Chows are one of the easiest breeds to house train and often a new puppy seems to be already trained. Put the puppy out first thing in the morning, after every meal, when he wakes from a sleep and last thing at night and he will soon learn to be spotlessly clean. Overnight it is best to put some newspaper on the floor nearest the door through which he normally goes to the garden and if the puppy needs to spend a penny he will almost certainly use this as most puppies are used to going on paper.
THE CHOW CHOW CLUBS
There are a number of clubs for the breed and enquiries in your area will tell you if there is one whose area of operation is close to your home, but there are also three nationwide clubs, The Chinese, The National and The Chow Chow Club, the oldest and largest, membership of the clubs is not expensive and in the case of The Chow Chow Club ensures that you will receive two newsletters a year and also schedules of the club shows should you wish to enter. To apply for membership, click here
A puppy will normally be vaccinated at 12-14 weeks and should not be taken out into any public areas until this initial vaccination programme is completed. Some breeders have puppies done earlier and this can be checked at the time of purchase. The vaccinations can be boosted annually or when your vet advises.
In the summer check no hard seeds have got into ears, between toes or buried into the coat as they have a nasty habit of working their way into the skin. If you find one in the skin, pull it out carefully, clean up the 'hole' with salt water, dry and apply either antiseptic cream or powder. If you can see one deep in the ear and are unable to remove it easily do not push it further in but get your vet to remove it, they have the tools for the job.
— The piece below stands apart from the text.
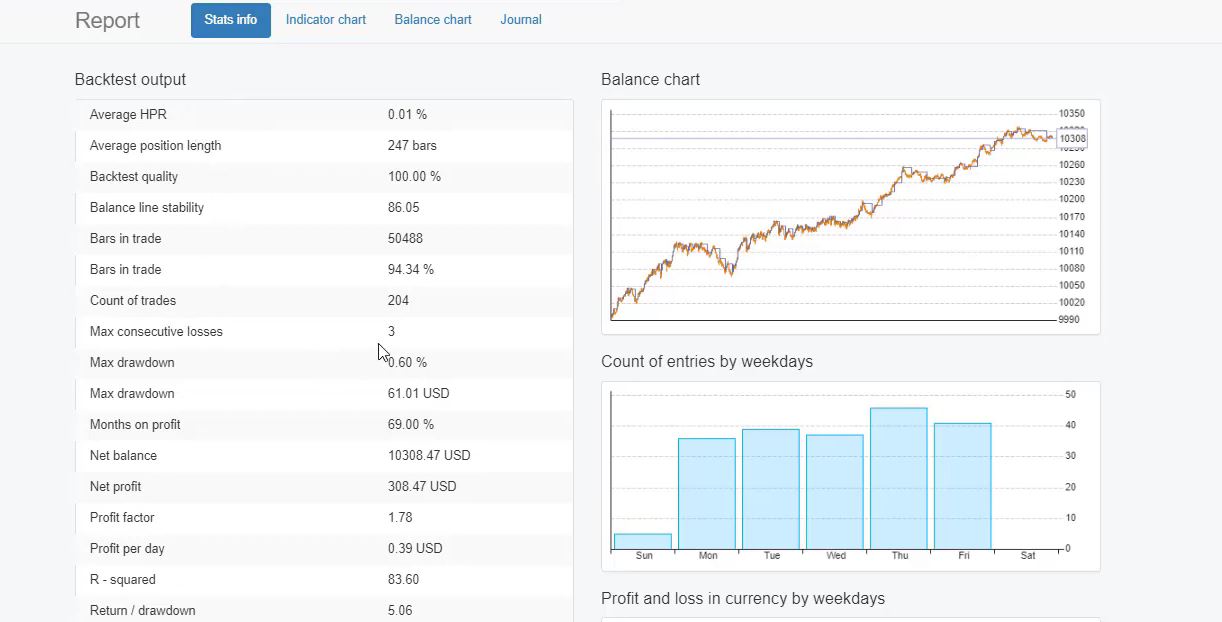Image resolution: width=1222 pixels, height=622 pixels.
Task: Click the Sunday bar in entries chart
Action: click(644, 542)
Firtsly check feet and claws, sharp stones can cut the pads or get wedged between toes, claws can get split or broken. Clean up any cuts with warm salty water, immersing foot for a few minutes and then dry thoroughly. Deep cuts may require veterinary attention. If you suspect a more serious injury, rest the chow and consult your vet. Cruciate ligament injuries are fairly common an often a period of rest and controlled exercise will allow the injury to heal - it is only very serious injury which requires an operation. If H.D. is suspected X-ray is the only certain way to diagnose this and this is a matter to be arranged with your vet.
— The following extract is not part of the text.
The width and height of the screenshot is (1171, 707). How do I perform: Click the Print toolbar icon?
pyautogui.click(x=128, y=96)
Chows are often seen to have wet eyes and sometimes this is caused by a condition known as entropian - inturning of the eyelids. If your Chows eyes are wet consult with your vet who will establish if it is entropian or even blocked tear ducts. Entropian usually requires an operation to remove the offending excess skin and your vet will perhaps wish to wait until full facial development has taken place before operating and providing no damage is being caused to the actual eye, then this may be the wisest course to take, but you have to be guided by your vet.
Some Chows (usually the heavier headed ones) suffer from breathing problems, this is usually due to an unusual condition described as elongated soft palate and it found to be very serious, may require surgery. This is usually noticed in particularly hot weather and if your Chow appears to struggle for air it might be wise to consult with your vet. Sometimes an otherwise perfectly normal breather may get overheated in very hot weather or due to stress, and sever constriction, can cause heat stroke and immediate action is needed to cool the Chow down, the easiest method is to stand or sit the Chow in a quantity of cold (not icy) water its body temperature drops, also seek urgent veterinary attention.
If you have any problem with your Chow or you require further advice or information, then the breeder of your puppy or any other good breeder should be able to advise you.